ASSIGNED TASK A:
Retype, with no changes, the part of the passage on blood sugar meter accuracy that opens with the words containing "Meters being a" and closes with "I had earlier.".
ASSIGNED TASK B:
Write what comes next in the passage on blood sugar meter accuracy, starting after its last sentence.

EXTRACT TO READ:
While I do give my time and energy when it comes to petitioning for better meter accuracy, I also have adopted a few personal safeguards. These safeguards are like self imposed regulations that I don’t know how to live without. I used to live without them but there were a lot of close calls. And sometimes I forego them and scary things happen.
Meters being a good bit off (up to 20% off is it?) is an important issue to tackle, indeed. But since it’s the reality of our current situation, we might ask ourselves in case we haven’t already, “What can I do about it?” I’ll share what I do in case in inspires anyone to answer this question for themselves:
It’s been my experience that the further away from 100 my blood sugar is, the less accurate my meter may be. Well how about that? My meter and I mutually agree as to what my “target” is. Just kidding. Sort of…
Since low blood sugar comes with clearer symptoms for me and is an immediate emergency situation, I don’t question my meter when it says I’m low. Though, if I don’t feel low at all, I will try jump in jacks and if I have energy for those I will retest because something strange is going on. Perhaps leftover fruit juice on my fingertips from the apple I had earlier.

GIVEN DATA:
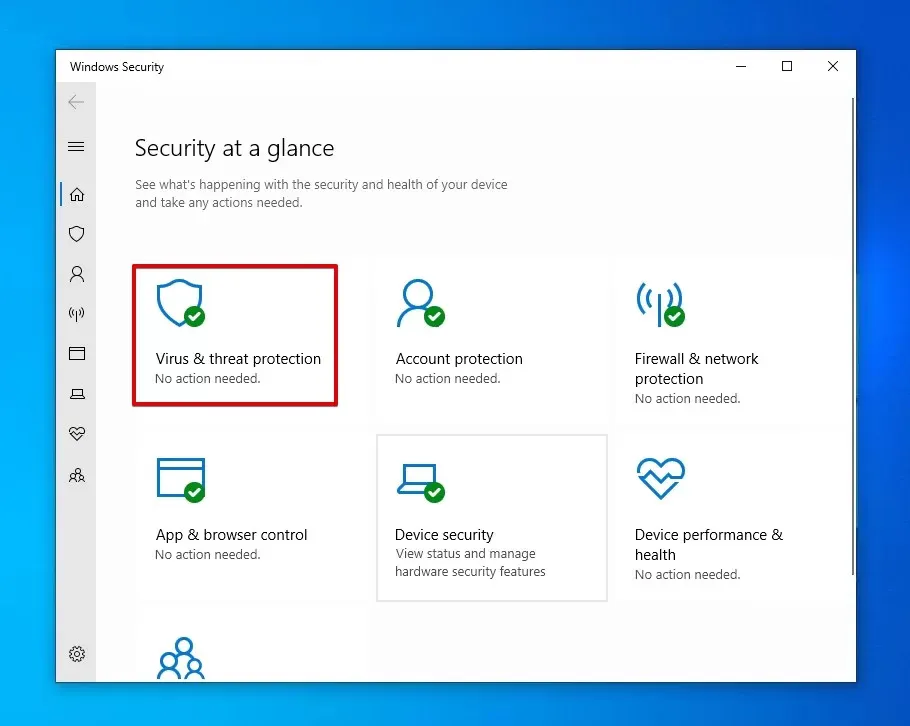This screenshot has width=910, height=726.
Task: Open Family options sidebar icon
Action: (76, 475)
--
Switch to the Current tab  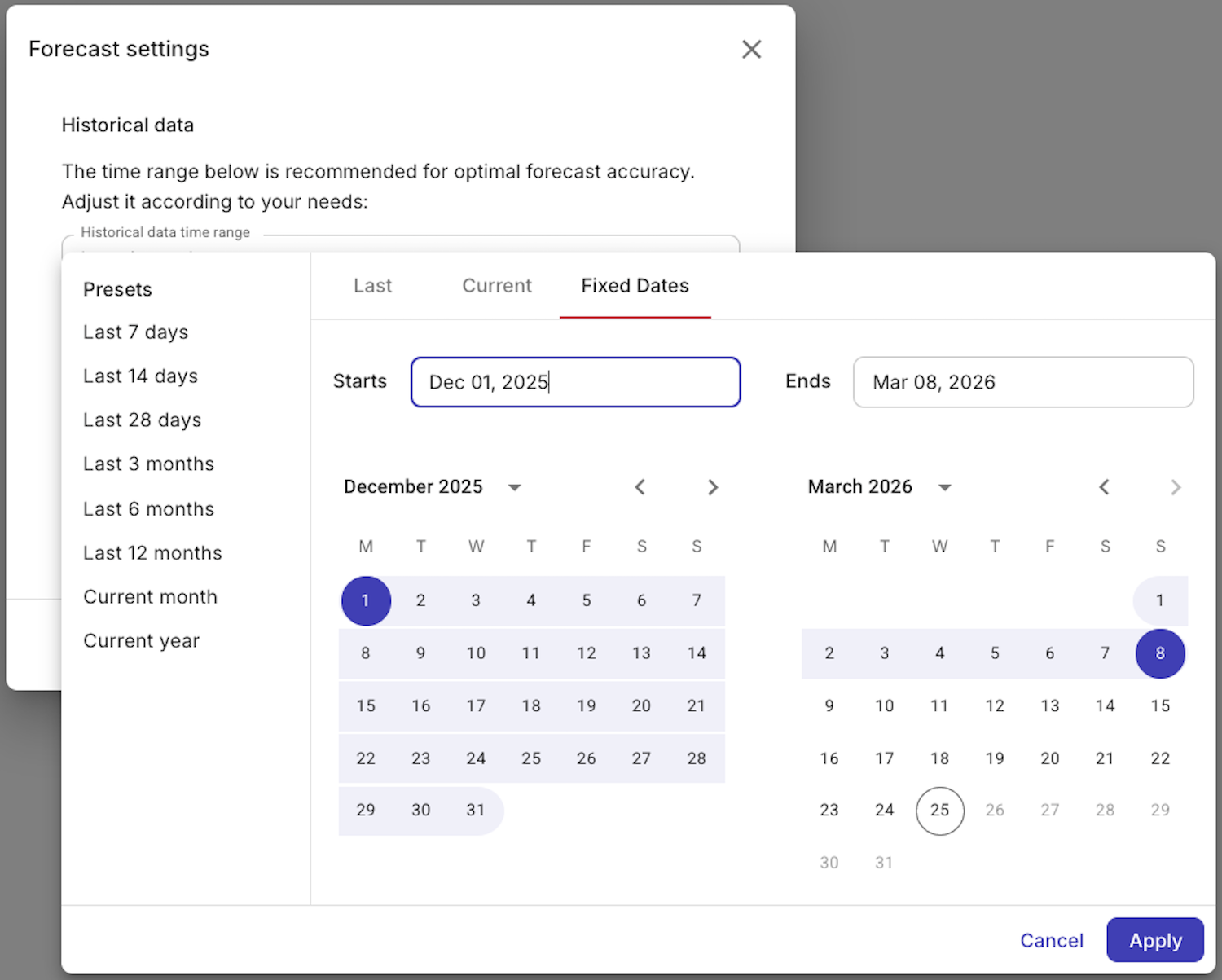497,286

EXPECTED OUTPUT A:
Meters being a good bit off (up to 20% off is it?) is an important issue to tackle, indeed. But since it’s the reality of our current situation, we might ask ourselves in case we haven’t already, “What can I do about it?” I’ll share what I do in case in inspires anyone to answer this question for themselves:
It’s been my experience that the further away from 100 my blood sugar is, the less accurate my meter may be. Well how about that? My meter and I mutually agree as to what my “target” is. Just kidding. Sort of…
Since low blood sugar comes with clearer symptoms for me and is an immediate emergency situation, I don’t question my meter when it says I’m low. Though, if I don’t feel low at all, I will try jump in jacks and if I have energy for those I will retest because something strange is going on. Perhaps leftover fruit juice on my fingertips from the apple I had earlier.

EXPECTED OUTPUT B:
When my blood sugar is within my target range I relax, cheer, do a dance, etc. But I try to have faith in my meter and assume it’s right on.
When my blood sugar is over 250, I retest. It hurts me to retest because strips are like gold but I do it because this could happen:
Years ago, I tested 350-something. When my blood sugar is that high, it’s hard for me to bring down so I usually push it down with a larger than usual bit of insulin. Well, I gave insulin and then stopped. I thought about how I didn’t feel 350 high. So I tested again and saw I was 260. I tested yet again and was 249. “OK” I thought, “Now I’ve got a heck of a lot of insulin coming my way”. Sure enough in 40 minutes I was 98 and dropping fast and still had over an hour of active insulin coming. Nowadays the times that has happened have been handled differently. I start to eat after 15 minutes to deflect the steep drop.
But better yet, it really doesn’t happen too often because I test twice. If the second test is really far off from the first, I test a third time and go with the majority rule. I would never ever test, see a high number, give insulin, and go to sleep. Our meters are not built to support that level of responsibility. Not with our lives. That is a shame, yes, but that’s where our brain comes in handy. What can we do to help ourselves against this?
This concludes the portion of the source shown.